Diana made her case, her biographer claims, through her “luminous presence and undoubted gifts of empathy with the suffering.” Moreover, she was not a troubled princess in search of herself, but rather, a royal in command of her role:

She groomed her sons to be in touch with the age: She had a clear view of how William should set about his royal task when the time came. Her own approach to what she saw as her job was utterly professional and could not have been carried out by a woman suffering the psychological problems attributed to her.

Wait a minute! It is one thing to accord Diana her due: She was, as Ms. Bradford reports, a student of icons, especially Marilyn Monroe, who battled the studios the way Diana assailed the monarchy, but Diana also evinced, in Sally Bedell Smith’s words, “borderline behavior.” Like Marilyn, Diana was “obsessed with finding her identity, harbored a terror of solitude, and suffered from crushing despair.”

To maintain a view of Diana in charge, Ms. Bradford describes a princess who could be brutal with her staff and with others devious, manipulative, and suspicious. Call Ms. Bradford’s effort an overcorrection. Seeking to avoid the sentimentality, the wallowing in victimhood, and the crass psychologizing of earlier biographies, the biographer chooses to create a proactive Diana.

But Ms. Bradford seems almost willful in disregarding evidence that weakens her brief. For example, she attributes much of the talk of Diana’s mental illness to her enemies at court. But it was Diana herself who began to reveal the shocking nature of her instability — not just the bulimia, but acts of self-mutilation to her arms and legs, as well as several suicide attempts.

Much of the disturbing news about Diana’s psyche was funneled through friendly channels to Andrew Morton, who remains in many ways still her best biographer. Sally Bedell Smith, Anne Edwards, and others have paid tribute to Mr. Morton’s groundbreaking book; indeed, virtually all the important Diana biographers have consulted him. Mr. Morton’s shocking revelations of Diana’s disturbed mentality are all the more powerful because he was her sympathetic conduit — her champion, really.

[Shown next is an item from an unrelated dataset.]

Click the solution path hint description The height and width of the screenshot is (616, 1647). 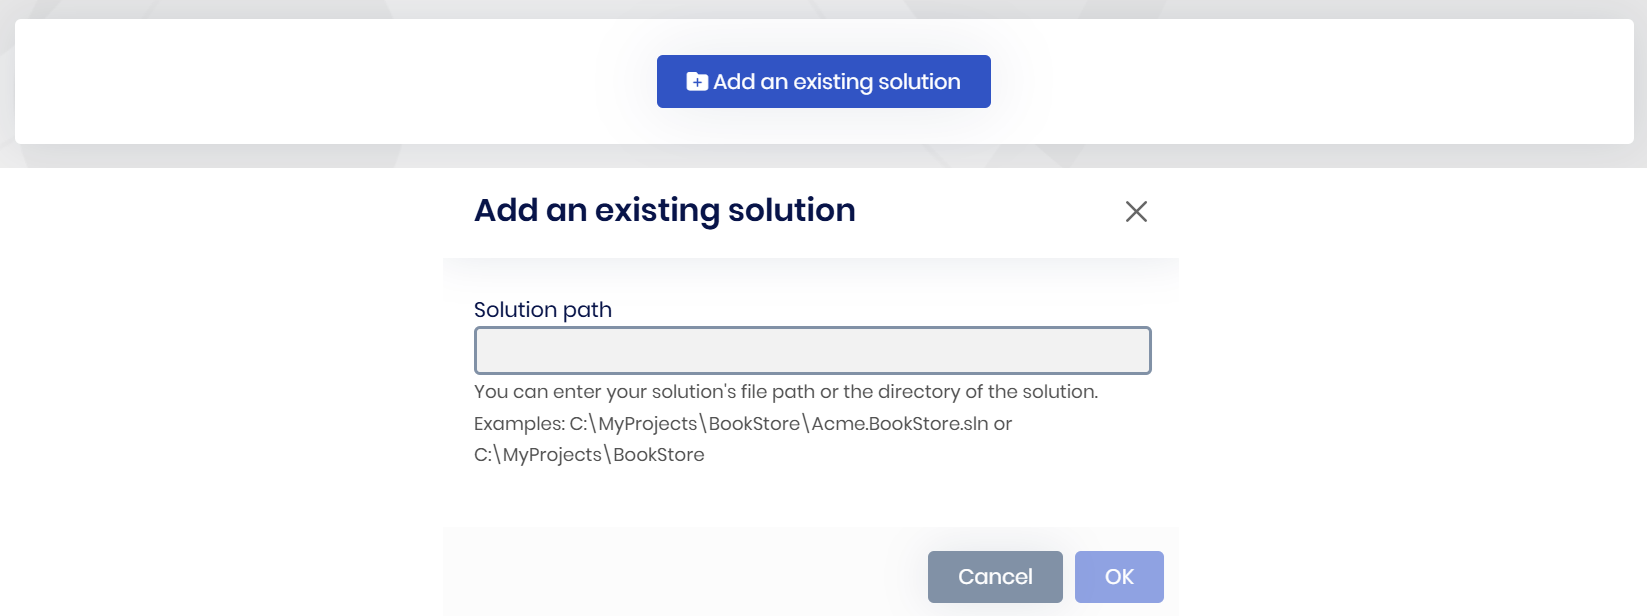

Mr. Morton is usefully augmented by books such as Anthony Holden’s, in which Diana’s behavior is measured against the history of the monarchy. A biography yet to be written might take more seriously than Ms. Bradford’s what it means to be an icon and how the icon views herself as part of a constellation of avatars.

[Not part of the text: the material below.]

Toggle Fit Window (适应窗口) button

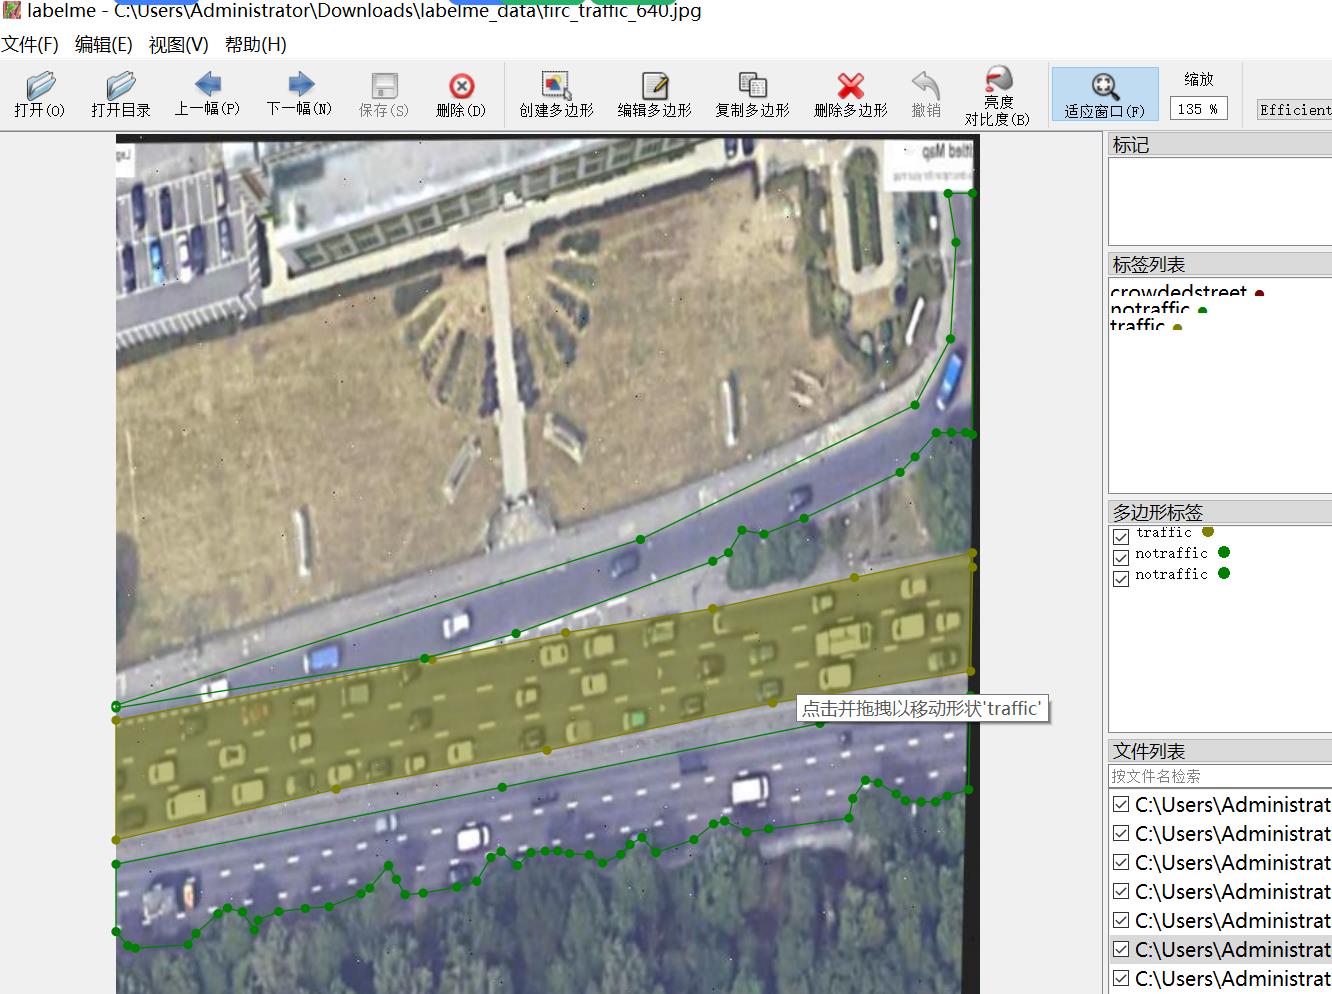[x=1104, y=94]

Ms. Bradford, unfortunately, stumbles because she does not know what to make of the Monroe analogy. The biographer reports, for example, that one of Diana’s friends (unidentified in the notes) wanted to send her a “fantastic documentary” about Monroe but did not do so because “it was not good stuff for Diana to be looking at.” Diana was vulnerable and had “suicidal tendencies,” the friend explained.

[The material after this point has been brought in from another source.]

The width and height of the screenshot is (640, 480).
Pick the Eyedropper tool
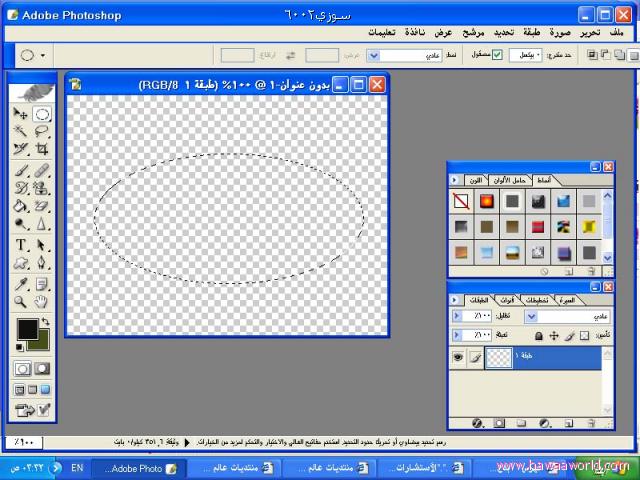click(21, 283)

What does Ms. Bradford make of this story? Nothing, except to point out that Diana and Marilyn died at the age of 36. Monroe’s story is disturbing because in the end all the icon had to offer was herself — that extraordinary empathy that Ms. Bradford admires in Diana and that was so much a factor in Monroe’s own rise and demise. What comes through in Monroe’s films, for example — now that the hoopla about her sexuality is no longer the only aspect of her that Hollywood is selling — is her extraordinary generosity, the way she tells that nebbish Roger Sherman (Tom Ewell) in “The Seven Year Itch,” “You’re just elegant.”

Monroe put all she had into such roles and came up empty. Similarly, depression followed Diana’s efforts to connect with the world at large. Too much a demand is made on such figures, especially when, like Diana and Marilyn, they are unsure of their own identities. As one of Diana’s friends said, at 36, Diana was no closer to understanding herself than she had been at 20.

Diana used to insist on Marilyn’s intelligence. And she was right, of course. But intelligence was not enough. And perhaps that is why Diana’s friend did not want to send that documentary to her. To identify so intensely with Marilyn Monroe was indeed dangerous, and any biographer who fails to explore that risk puts her biography of Diana in peril.